LONDON: Attacks on Palestinian villagers in the West Bank by Israeli settlers, and the seizure or demolition of their properties under lopsided laws, are nothing new. But, ever since the start of the war in Gaza, the number and nature of such incidents has intensified.

Several attacks over the past few weeks have added to the impression that not only have settlers been given carte blanche to do as they please, but also that discipline within the ranks of the Israeli army operating in the West Bank is breaking down.

Since the Gaza war began in October 2023, Israeli troops and settlers have killed at least 917 Palestinians, including militants, in the West Bank.

On March 27, the UN humanitarian affairs office, OCHA, revealed that in the first three months of this year alone, 99 Palestinians had been killed during operations by Israeli forces in the West Bank.

Tens of thousands had been displaced from their homes, 10 UN-run schools had been forced to close, and 431 homes lacking impossible-to-acquire Israeli-issued building permits had been demolished — twice as many as over the same period last year.




An Israeli army soldier walks with a blindfolded man being detained, towards an armoured vehicle during a military operation in Nablus in the occupied West Bank on April 8, 2025. (AFP)

Occasionally, such attacks are caught on camera. That was the case at the beginning of this month, when footage circulated purportedly showing masked settlers attacking the village of Duma in the northern West Bank, setting fire to homes.

On Feb. 29, dozens of settlers, accompanied by Israel Defense Forces personnel, descended on Jinba, a shepherding community, where, according to the Israeli newspaper Haaretz, “uniformed and civilian-dressed Israelis raided the village, broke into all the homes, dumped food, vandalized appliances and terrorized the locals.”

The supposed trigger for the attack on the village, after which dozens of Palestinian men were rounded up and arrested, was an alleged assault on a settler shepherd.

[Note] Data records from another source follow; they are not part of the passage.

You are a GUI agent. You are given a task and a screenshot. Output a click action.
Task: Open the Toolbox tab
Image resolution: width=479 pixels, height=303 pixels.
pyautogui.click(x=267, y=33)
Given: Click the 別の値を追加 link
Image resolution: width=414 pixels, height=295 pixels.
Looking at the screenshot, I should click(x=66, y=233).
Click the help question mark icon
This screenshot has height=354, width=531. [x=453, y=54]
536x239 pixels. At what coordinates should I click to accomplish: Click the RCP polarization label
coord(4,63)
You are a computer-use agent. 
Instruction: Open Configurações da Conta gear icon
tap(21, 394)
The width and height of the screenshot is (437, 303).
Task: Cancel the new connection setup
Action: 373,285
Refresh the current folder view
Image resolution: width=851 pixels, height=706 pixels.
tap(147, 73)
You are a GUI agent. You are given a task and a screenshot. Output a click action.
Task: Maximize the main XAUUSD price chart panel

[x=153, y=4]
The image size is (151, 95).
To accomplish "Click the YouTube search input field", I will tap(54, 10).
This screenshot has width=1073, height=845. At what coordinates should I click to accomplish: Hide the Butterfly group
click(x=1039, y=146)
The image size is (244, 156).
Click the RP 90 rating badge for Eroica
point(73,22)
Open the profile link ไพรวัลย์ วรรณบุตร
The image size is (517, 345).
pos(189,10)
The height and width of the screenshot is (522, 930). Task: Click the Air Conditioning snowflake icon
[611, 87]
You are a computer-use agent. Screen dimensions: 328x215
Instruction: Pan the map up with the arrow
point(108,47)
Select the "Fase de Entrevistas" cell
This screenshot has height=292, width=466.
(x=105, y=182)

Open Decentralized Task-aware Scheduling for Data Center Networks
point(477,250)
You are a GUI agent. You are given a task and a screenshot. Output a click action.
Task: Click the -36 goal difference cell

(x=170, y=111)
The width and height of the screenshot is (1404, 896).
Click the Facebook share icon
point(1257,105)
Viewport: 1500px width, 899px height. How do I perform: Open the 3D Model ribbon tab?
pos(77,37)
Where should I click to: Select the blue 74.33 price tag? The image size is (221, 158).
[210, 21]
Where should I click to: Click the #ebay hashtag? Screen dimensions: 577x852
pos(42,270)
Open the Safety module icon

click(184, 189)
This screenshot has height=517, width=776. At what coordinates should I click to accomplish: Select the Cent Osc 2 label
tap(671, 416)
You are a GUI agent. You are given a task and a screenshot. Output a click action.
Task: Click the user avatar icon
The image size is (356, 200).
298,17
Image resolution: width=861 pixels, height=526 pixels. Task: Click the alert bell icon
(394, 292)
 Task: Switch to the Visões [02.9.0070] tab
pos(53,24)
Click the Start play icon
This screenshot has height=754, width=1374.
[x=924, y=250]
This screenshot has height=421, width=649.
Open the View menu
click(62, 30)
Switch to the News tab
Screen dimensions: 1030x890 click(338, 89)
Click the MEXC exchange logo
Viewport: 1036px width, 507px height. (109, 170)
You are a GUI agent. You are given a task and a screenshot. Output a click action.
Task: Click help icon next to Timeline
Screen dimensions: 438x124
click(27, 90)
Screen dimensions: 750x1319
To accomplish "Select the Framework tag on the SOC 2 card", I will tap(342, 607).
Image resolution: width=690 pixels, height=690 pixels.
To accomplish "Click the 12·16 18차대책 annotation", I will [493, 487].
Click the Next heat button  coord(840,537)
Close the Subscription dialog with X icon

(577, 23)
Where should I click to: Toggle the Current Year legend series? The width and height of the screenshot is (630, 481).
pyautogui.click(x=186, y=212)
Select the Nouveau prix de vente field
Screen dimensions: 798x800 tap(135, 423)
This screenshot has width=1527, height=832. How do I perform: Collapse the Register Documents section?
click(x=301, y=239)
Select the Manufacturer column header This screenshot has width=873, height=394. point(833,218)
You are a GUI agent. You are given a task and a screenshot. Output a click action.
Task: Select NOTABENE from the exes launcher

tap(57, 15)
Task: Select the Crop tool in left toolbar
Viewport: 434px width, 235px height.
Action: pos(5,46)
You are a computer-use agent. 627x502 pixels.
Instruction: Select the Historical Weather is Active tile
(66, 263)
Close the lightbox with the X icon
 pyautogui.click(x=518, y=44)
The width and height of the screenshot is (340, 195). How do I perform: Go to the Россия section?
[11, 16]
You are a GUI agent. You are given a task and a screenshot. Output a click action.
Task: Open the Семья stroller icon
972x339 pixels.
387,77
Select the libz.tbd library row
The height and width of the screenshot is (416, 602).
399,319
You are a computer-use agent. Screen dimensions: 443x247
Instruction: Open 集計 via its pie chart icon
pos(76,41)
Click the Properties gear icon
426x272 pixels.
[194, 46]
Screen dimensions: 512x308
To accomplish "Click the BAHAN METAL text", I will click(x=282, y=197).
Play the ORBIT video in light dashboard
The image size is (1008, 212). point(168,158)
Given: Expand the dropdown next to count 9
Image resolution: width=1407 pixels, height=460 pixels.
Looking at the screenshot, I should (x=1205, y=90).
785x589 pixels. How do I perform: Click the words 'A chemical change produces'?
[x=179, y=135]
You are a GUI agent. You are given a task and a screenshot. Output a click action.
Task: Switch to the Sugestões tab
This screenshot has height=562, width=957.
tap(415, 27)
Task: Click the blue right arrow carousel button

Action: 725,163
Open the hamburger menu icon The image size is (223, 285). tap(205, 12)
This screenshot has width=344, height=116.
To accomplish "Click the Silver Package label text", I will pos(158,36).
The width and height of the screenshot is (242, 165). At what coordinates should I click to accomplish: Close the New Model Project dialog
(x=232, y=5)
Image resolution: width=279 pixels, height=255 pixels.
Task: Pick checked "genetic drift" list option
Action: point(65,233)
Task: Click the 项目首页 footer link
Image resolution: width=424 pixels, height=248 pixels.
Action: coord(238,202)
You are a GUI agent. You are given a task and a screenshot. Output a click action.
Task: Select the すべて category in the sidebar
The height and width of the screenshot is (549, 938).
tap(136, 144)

In fact, phone footage later emerged appearing to show the man in question approaching Palestinians and their flock on an all-terrain vehicle and physically assaulting one of them.

“Land seizures and violence by settlers is not new, but there has been a huge increase,” Alon Cohen-Lifshitz, an architect and adviser to the Israeli nongovernmental organization Planners for Planning Rights, or Bimkom, told Arab News.

“What has changed is that there is now widespread collaboration between the settlers, the army, the authorities, and the police. Now, the army is the settler.”




Charred cars sit at the entrance of the occupied West Bank village of Duma, in the aftermath of an Israeli settler attack, on April 17, 2024. (AFP)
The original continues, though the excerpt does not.